Covering press conferences or news-related events

Jennifer O'Neill

Extreme weather, traffic jams, limited parking and large crowds are just some of the many variables that can come into play when heading out to an event. Ideally, it's good to get there 15-30 minutes early. If it's a major event, you may even have to show up a few hours ahead of time.

Always have a bottle of water, a granola bar and a fully-charged cell phone; you may be at the scene much longer than anticipated. Extra clothing (if possible) is a good idea, too, and not just because of the weather. I had the misfortune of standing too close to a drunk person at one particular sporting event. He vomited, and my pants got sprayed. Yuck! Years ago, I also learned partway through a live radio interview that the candidate I was interviewing on election night was drunk. Always expect the unexpected.

There's often a media check-in table. Many times you'll need to go through security lines, especially if you're going to court or a major political event. Sometimes you need to walk farther than expected. You may find yourself having to actually run (not fun in heels)! This can happen when trying to catch a politician trying to slip past the media, or when you're in a tense, potentially violent situation.

Getting set up, while also staying out the way of other reporters and camera crews, can be a delicate dance. There are often cramped spaces where you're trying not to trip over cords and stay out of TV reporter's live shots. I was at a recent event where the media riser was in front of a camera connected to two large screens in front (unbeknownst to me). It wasn't until a few people started to yell at me to move that I realized I was live on the two screens, blowing my nose for a crowd of a few hundred to see! Pay attention to your surroundings.
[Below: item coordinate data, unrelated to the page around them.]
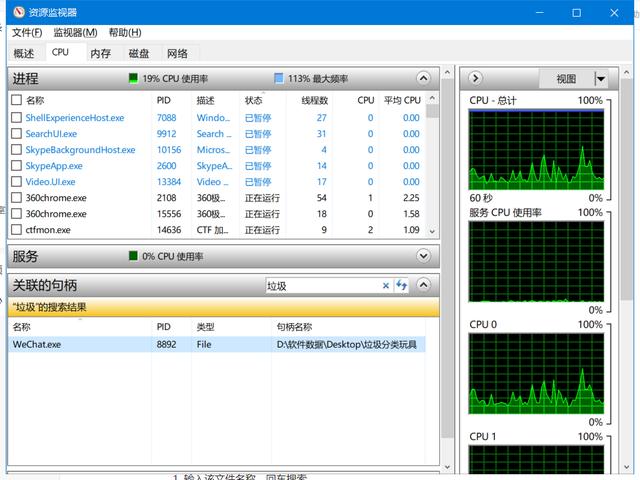Open the 视图 dropdown arrow
This screenshot has height=480, width=640.
click(x=600, y=78)
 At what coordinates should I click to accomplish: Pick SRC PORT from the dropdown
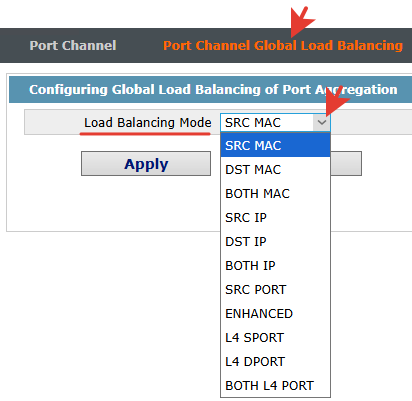[x=275, y=289]
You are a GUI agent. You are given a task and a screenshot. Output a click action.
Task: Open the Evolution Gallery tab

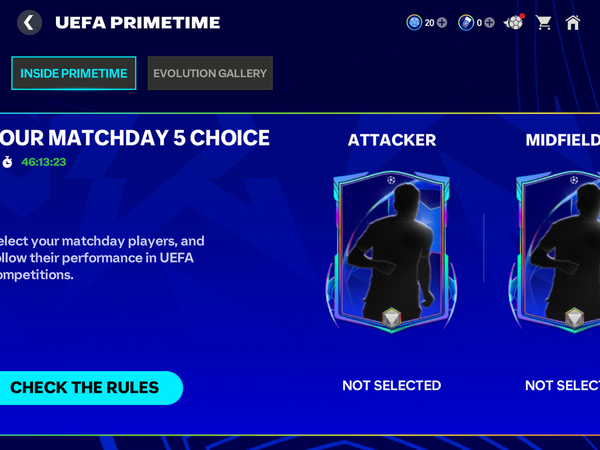pos(210,73)

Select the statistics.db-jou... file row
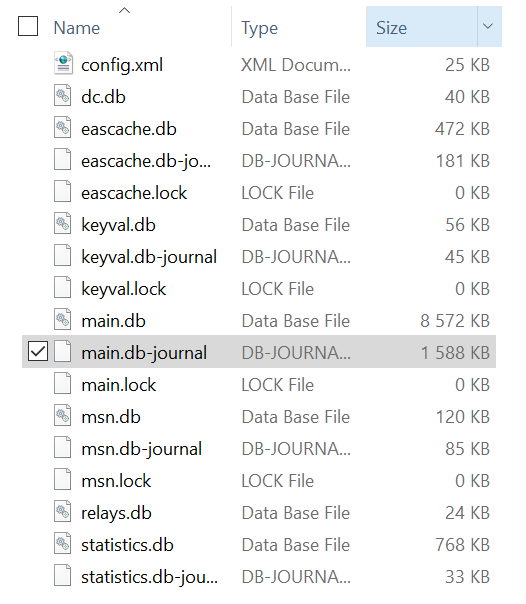[x=259, y=576]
Making sure your recording device is ready to go is often a quick process, but don't count on it. For example, there are often limited outlets available if there's a "mult box" set-up. That's where everyone plugs into a box that provides a direct microphone feed. You might discover a buzz or hiss during mic check. It could be a problem with your device or cord, or a problem every media outlet's having. Sometimes the entire mult box is set to "line level" but you need "mic level." You may need to grab a sound engineer or ask a friendly TV cameraman to lend you an audio splitter. There's nothing worse than getting to an event just in time, only to realize there are molt box issues. As an alternative, you may have to put your recording device (in my case, an iPhone) up on a podium.  Having the event's speaker put his or her script or papers on top of your phone is not unheard of. What you're left with is muffled sound. Having to hold your device up to an audio speaker (or the actual speaker) is an option too, but not ideal in terms of audio quality and your physical comfort.

If there's no mult box, you have to either set your microphone up on a podium, table or what's known as a mic rake. You'll need to make sure your cord is long enough to reach where you'll be sitting or standing.

You'll often hear TV cameramen say "down in front" at the start of an event. Sometimes, as an audio reporter, you'll have to crouch down. Sometimes your hand will get stepped on. Sometimes your arm will start to shake from having to hold it up for a long time. You may have to decide between staying at the main speaking event and ducking out to get a comment from someone else.

Always record plenty of natural (or "nat") sound, no matter what kind of event you're covering. Let your recording device run for at least a minute to get ambient sound. It can add depth, perspective and life to a story.

And don't forget to expect the unexpected.